QUOTED PASSAGE |
• • • • • • •

3. Benefits of This Approach

Consistency:

  • @N selection always uses the same hash+store regardless of display order
  • No confusion about which row index maps to which file
  • Table synchronization issues (rows vs items) don't break selection

Reliability:

  • Hash uniquely identifies content (SHA256 collision is effectively impossible)
  • Store identifies the authoritative source backend
  • No dependency on temporary paths or file locations

Multi-Instance Support:

  • Works seamlessly with multiple Hydrus instances ("home", "work")
  • Works with mixed backends (Hydrus + Folder + Remote)

• • • • • • •

RECORDS PROVIDED |
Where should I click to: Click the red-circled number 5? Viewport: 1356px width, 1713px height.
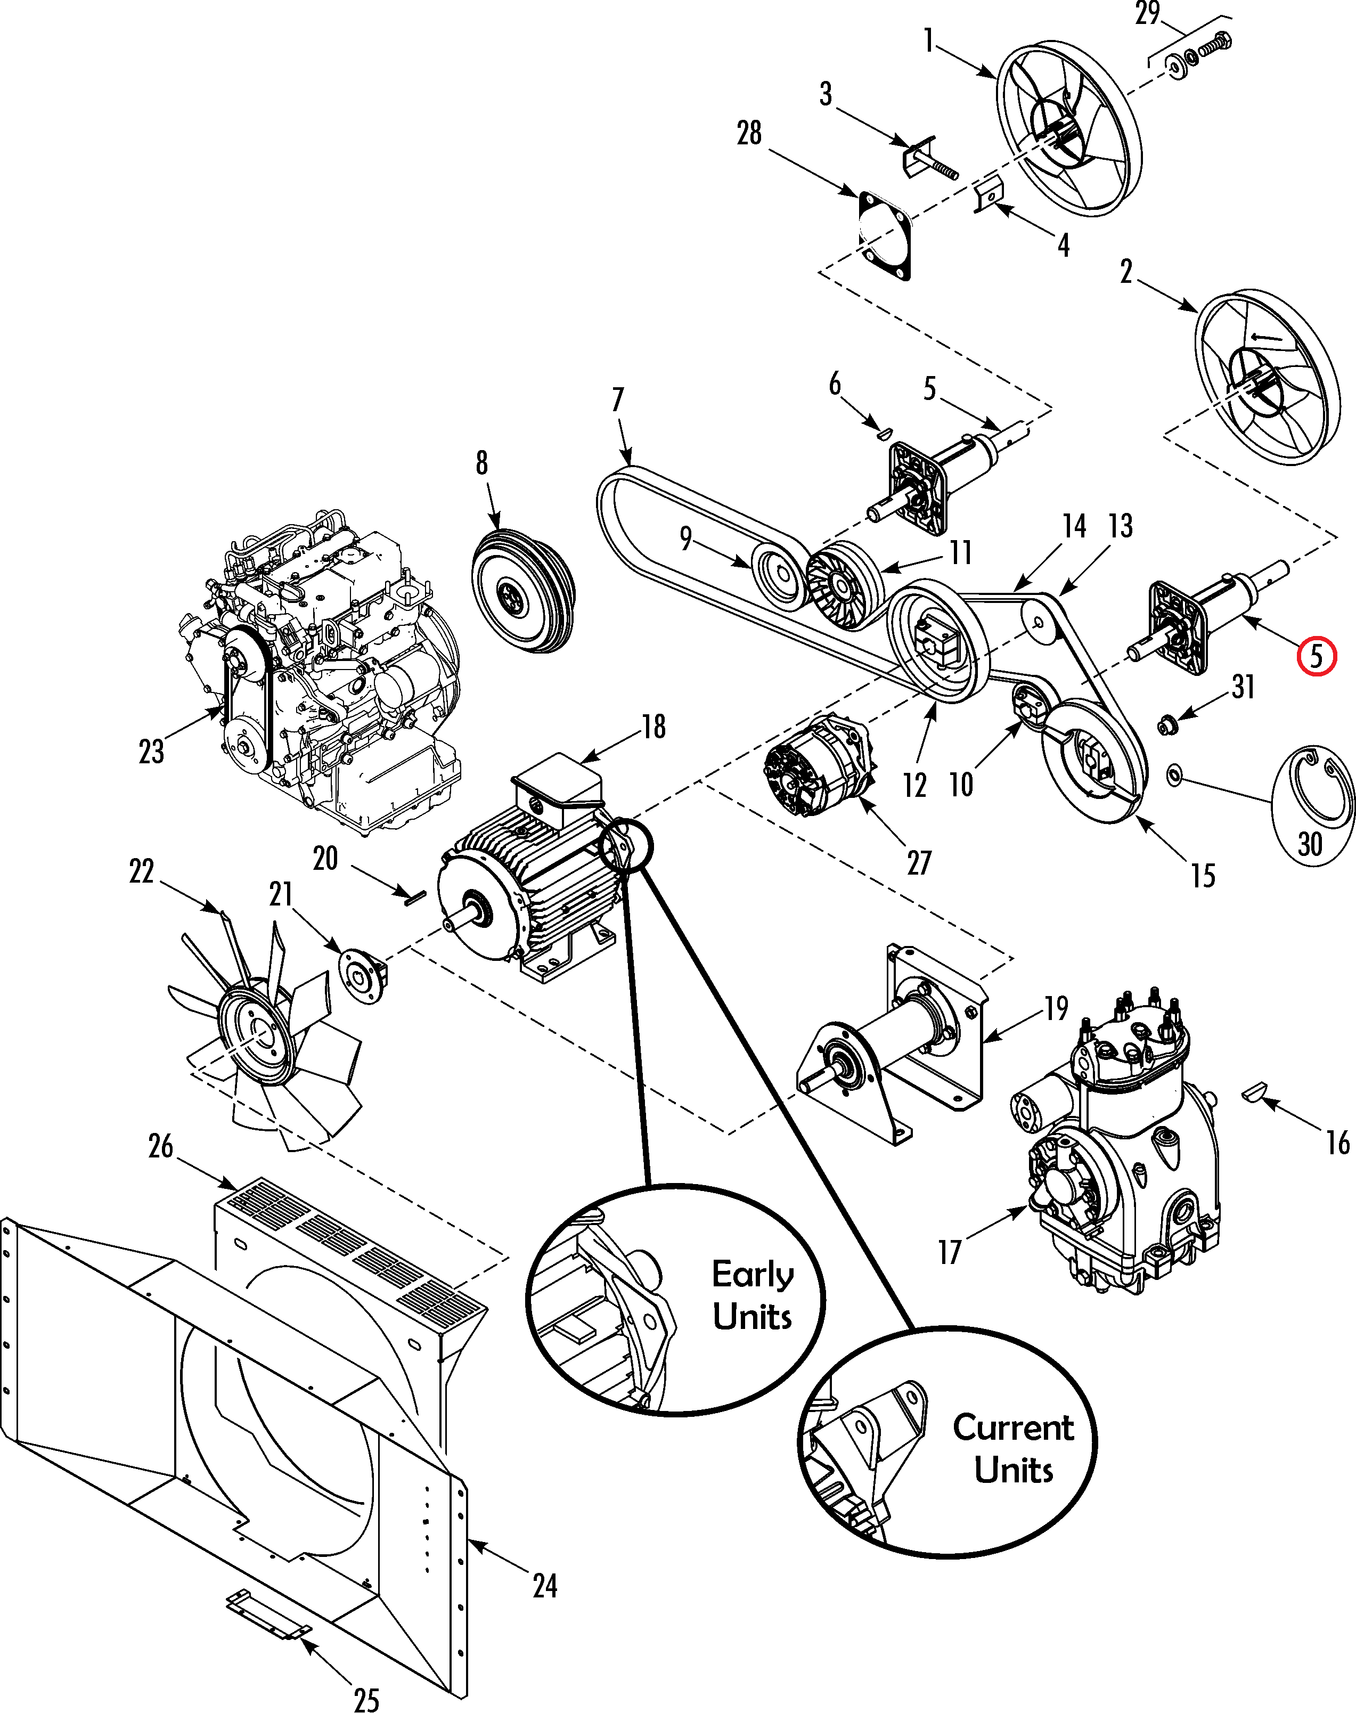(x=1316, y=657)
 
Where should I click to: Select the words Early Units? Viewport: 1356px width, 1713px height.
(x=752, y=1295)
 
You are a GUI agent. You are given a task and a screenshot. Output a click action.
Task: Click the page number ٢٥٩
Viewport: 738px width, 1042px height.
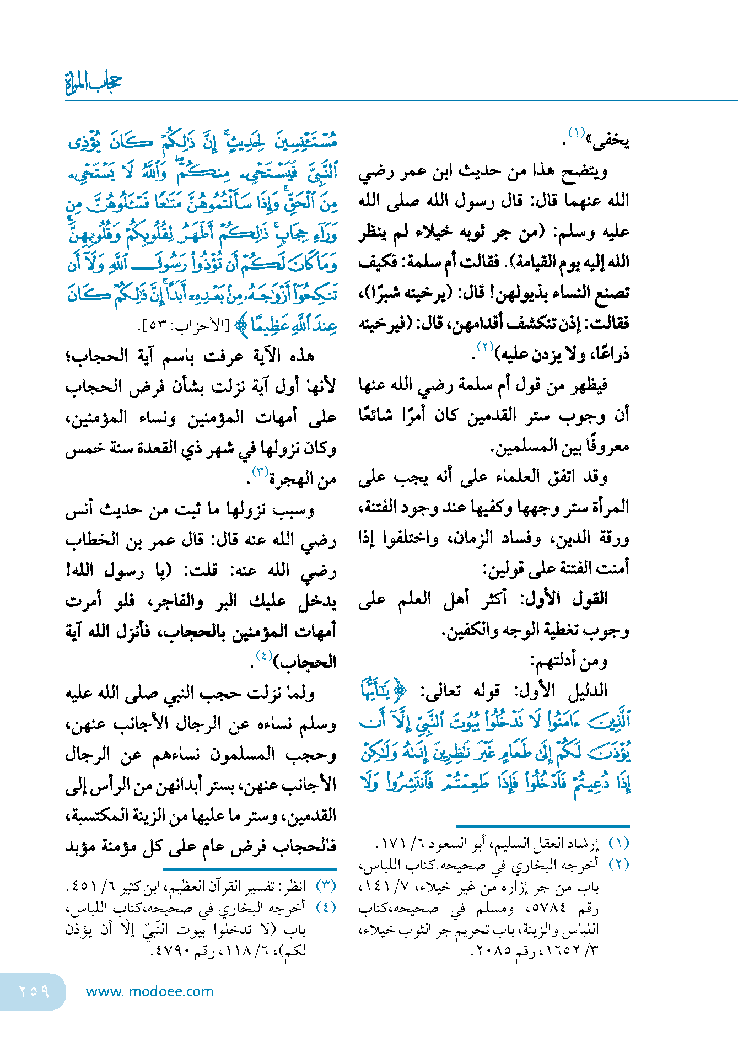pyautogui.click(x=34, y=991)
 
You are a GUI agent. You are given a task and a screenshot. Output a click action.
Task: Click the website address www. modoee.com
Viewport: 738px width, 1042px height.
pyautogui.click(x=149, y=991)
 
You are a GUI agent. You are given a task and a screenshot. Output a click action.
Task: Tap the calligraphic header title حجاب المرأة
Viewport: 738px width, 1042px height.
pyautogui.click(x=93, y=83)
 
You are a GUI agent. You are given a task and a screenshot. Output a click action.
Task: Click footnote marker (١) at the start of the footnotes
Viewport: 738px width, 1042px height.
pyautogui.click(x=619, y=844)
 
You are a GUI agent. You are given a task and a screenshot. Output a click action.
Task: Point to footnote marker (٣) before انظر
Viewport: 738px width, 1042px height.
pyautogui.click(x=326, y=886)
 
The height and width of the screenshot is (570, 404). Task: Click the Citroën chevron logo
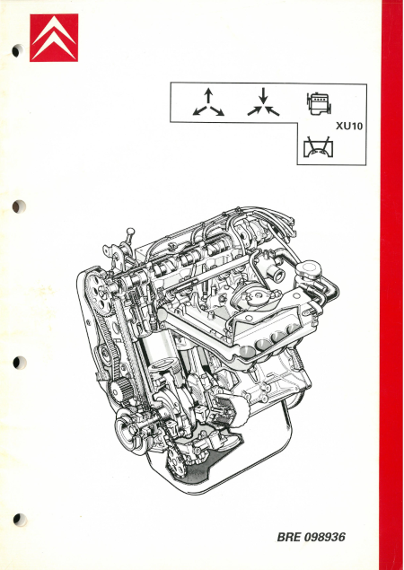pyautogui.click(x=54, y=38)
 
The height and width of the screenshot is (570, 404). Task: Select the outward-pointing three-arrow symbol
pyautogui.click(x=207, y=103)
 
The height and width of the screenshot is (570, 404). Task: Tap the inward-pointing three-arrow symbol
pyautogui.click(x=264, y=103)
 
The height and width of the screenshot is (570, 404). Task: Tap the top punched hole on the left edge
pyautogui.click(x=17, y=51)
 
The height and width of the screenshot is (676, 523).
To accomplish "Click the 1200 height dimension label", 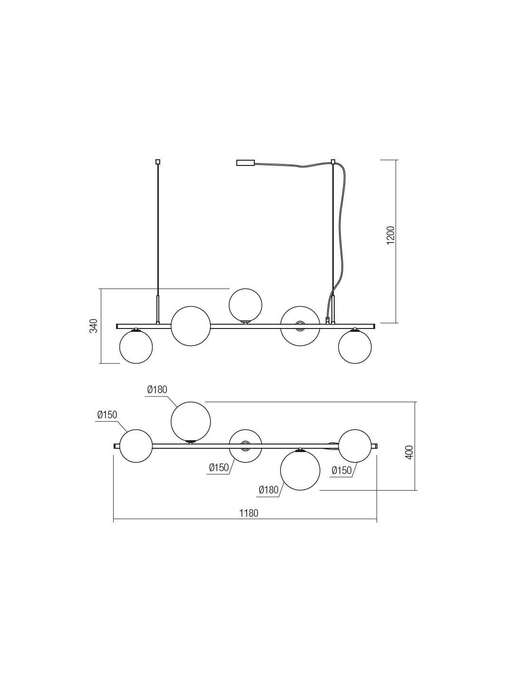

• • • • • • •

PARTS OF THE EXERCISE |
1. Decide whether each statement agrees with the benefits passage. Answer yes or no, and quote the deciding words. (a) @N selection uses the same hash and store no matter how items are displayed. (b) Selection depends on temporary paths. (c) The approach works only with a single Hydrus instance.
2. Write out the part of the benefits passage that opens with the words containing "3. Benefits of" and closes with "is effectively impossible)".
The rows have no connection to the benefits passage.

RESPONSES TO THE EXERCISE |
1.
(a) Yes: "@N selection always uses the same hash+store regardless of display order"
(b) No: "No dependency on temporary paths or file locations"
(c) No: "Works seamlessly with multiple Hydrus instances ("home", "work")"

2.
3. Benefits of This Approach

Consistency:

  • @N selection always uses the same hash+store regardless of display order
  • No confusion about which row index maps to which file
  • Table synchronization issues (rows vs items) don't break selection

Reliability:

  • Hash uniquely identifies content (SHA256 collision is effectively impossible)